Back to Leinster I went, tail between legs, but the change of scenery proved ideal. Something special happened in this safe environment; I was given the keys to the kingdom at fullback. We went on an eight-game winning run, I stopped thinking and started scoring tries. Then, a few months into the season, Ella saw wood through all the trees by suggesting I run at outside centre.

In a six-month stretch you can go from discarded provincial winger with a bad attitude – trapped in the Shawshank of your mind – to Six Nations player of the tournament cutting through midfields from Paris to Twickenham.

Everyone needs a little luck in order to shine.

Losing to England this month, in the manner it happened at the Aviva stadium, sucked the confidence out of Ireland. They have yet to recover.
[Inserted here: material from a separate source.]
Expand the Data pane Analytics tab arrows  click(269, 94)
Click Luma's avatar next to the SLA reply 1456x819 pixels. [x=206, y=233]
Remember these guys live from contract to contract. Some of them are playing for their very careers. When the collective stumbles it means several individuals are struggling, badly.

It’s very hard to turn it around inside the tournament. Maybe Ireland needed this to happen now. We hope so. Maybe they need to bin the 2019 Six Nations.

Ideally not. Ideally, the French will bring out a resilience we know they possess.

It comes back to Schmidt and Farrell. I expect their direction will put Ireland back on track. Consider both men’s experiences since 2015.

It will be collaborative with mildly disillusioned players needing to feed off the coach’s direction.

I’m not sure it’s possible for the squad to go drinking together anymore – like our Killiney Castle nights – so it could be something as simple as not training. A change of scene like this week’s trip to Belfast might do the trick.

The coaches will take the pulse of the group.

Cheika was great at that.

“We sat and drank with the sun on our shoulders and felt like free men,” said Red (Morgan Freeman). “Hell, we could have been tarring the roof of one of our own houses. We were the Lords of all creation.”

Actually, Cheika wasn’t Hadley, he was Andy “hunkered in the shade, a strange little smile on his face, watching us drink his beer,” forcing men to talk to each other about matters other than who did what wrong, where and when?

Maybe he did it so we’d feel normal again. If only for a short while.